Sein neuer Patient hat etliche Probleme: In Rom leben drei Millionen Menschen, es herrscht ein ewiges Verkehrschaos, die Müllabfuhr funktioniert ebenso wenig wie der öffentliche Transport, die Finanzen sind mehr als nur knapp, Kunstwerke sind zwar schön, aber ungepflegt, ab und zu bröckelt ein Teil des Kolosseums, die Vorstädte sind vom kulturellen Leben der Stadt ausgeschlossen ...
Aber Angst macht dem knapp 60-jährigen Doktor, der gerne und viel lacht, ab und zu jedoch aus aus der Haut fährt, wenn die Dinge nicht so laufen, wie er sie gerne hätte, die neue Aufgabe nicht. Während der Wahlkampagne verbreitete er stets nicht nur Entschlossenheit, sondern auch gute Laune. Und eigentlich wirkt Ignazio Marino gar nicht wie ein Politiker, sondern mehr wie ein großer Junge, dem man eine neue Spielzeugeisenbahn geschenkt hat.
Das ist möglicherweise sogar einer der Schlüssel seines Erfolgs. Obwohl Marino seit zehn Jahren Politik macht und 2006 zum ersten Mal ins italienische Parlament gewählt wurde (zuerst als Unabhängiger, inzwischen in den Reihen der Demokratischen Partei), hat er sich stets von Parteiquerelen ferngehalten - und das, obwohl er nicht selten Meinungen vertritt, die sich gegen den Strom richten. Allgemein wird ihm nachgesagt, dass er zum »linken« Flügel der PD gehört. Er nennt sich einen gläubigen Katholiken, kann aber mit vielen Positionen der offiziellen Kirche überhaupt nichts anfangen. Er hat eben seinen eigenen Kopf. Und er hat ein ganz, ganz großes Verdienst: Bei der Stichwahl ums Bürgermeisteramt siegte er haushoch über den Amtsinhaber und faschistischen Schläger Gianni Alemanno. Mindestens 63 Prozent der Römerinnen und Römer sind ihm dafür dankbar!

::::::::::

* **ZU ERLEDIGENDE AUFGABEN**:
**a)** Schreibe aus dem Text über Ignazio Marino den Abschnitt von „Sein neuer Patient“ bis einschließlich „Spielzeugeisenbahn geschenkt hat.“ wortgetreu ab.
**b)** In welchem Jahr wurde Marino laut dem Text über Ignazio Marino zum ersten Mal ins italienische Parlament gewählt?

* **GESPEICHERTE DATEN**:

::::::::::

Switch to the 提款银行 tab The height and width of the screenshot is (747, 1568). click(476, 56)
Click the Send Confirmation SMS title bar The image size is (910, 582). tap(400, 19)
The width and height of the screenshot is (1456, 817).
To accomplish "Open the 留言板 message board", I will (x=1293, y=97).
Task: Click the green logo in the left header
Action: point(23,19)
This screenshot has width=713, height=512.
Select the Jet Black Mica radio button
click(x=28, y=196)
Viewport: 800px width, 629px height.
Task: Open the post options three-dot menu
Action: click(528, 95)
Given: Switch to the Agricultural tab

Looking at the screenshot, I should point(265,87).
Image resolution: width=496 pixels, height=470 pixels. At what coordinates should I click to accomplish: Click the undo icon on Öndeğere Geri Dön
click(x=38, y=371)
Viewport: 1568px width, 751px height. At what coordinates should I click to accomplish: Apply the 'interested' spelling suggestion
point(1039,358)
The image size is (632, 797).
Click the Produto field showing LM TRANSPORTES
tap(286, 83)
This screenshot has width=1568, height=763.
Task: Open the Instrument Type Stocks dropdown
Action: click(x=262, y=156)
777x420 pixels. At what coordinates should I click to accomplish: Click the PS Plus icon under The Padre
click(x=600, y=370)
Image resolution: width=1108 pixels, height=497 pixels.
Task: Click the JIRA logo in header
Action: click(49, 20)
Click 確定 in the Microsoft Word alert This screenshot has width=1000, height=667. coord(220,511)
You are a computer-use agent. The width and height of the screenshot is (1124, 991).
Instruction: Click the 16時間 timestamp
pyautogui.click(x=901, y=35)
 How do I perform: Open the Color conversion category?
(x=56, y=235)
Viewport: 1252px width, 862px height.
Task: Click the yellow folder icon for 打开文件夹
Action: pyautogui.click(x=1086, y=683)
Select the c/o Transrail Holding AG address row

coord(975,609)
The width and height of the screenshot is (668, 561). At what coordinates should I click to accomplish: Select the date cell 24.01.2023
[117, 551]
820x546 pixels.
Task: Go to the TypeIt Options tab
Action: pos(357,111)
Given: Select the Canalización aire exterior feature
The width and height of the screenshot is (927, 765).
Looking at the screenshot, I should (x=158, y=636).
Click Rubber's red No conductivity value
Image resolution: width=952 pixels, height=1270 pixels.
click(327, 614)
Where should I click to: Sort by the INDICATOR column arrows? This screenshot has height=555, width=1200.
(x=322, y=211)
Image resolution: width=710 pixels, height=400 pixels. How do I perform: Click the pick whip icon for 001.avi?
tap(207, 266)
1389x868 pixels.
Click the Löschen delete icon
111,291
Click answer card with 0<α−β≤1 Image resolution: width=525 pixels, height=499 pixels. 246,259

::::::::::

* **DIE ANTWORTEN**:
**a)**
Sein neuer Patient hat etliche Probleme: In Rom leben drei Millionen Menschen, es herrscht ein ewiges Verkehrschaos, die Müllabfuhr funktioniert ebenso wenig wie der öffentliche Transport, die Finanzen sind mehr als nur knapp, Kunstwerke sind zwar schön, aber ungepflegt, ab und zu bröckelt ein Teil des Kolosseums, die Vorstädte sind vom kulturellen Leben der Stadt ausgeschlossen ...
Aber Angst macht dem knapp 60-jährigen Doktor, der gerne und viel lacht, ab und zu jedoch aus aus der Haut fährt, wenn die Dinge nicht so laufen, wie er sie gerne hätte, die neue Aufgabe nicht. Während der Wahlkampagne verbreitete er stets nicht nur Entschlossenheit, sondern auch gute Laune. Und eigentlich wirkt Ignazio Marino gar nicht wie ein Politiker, sondern mehr wie ein großer Junge, dem man eine neue Spielzeugeisenbahn geschenkt hat.

**b)** 2006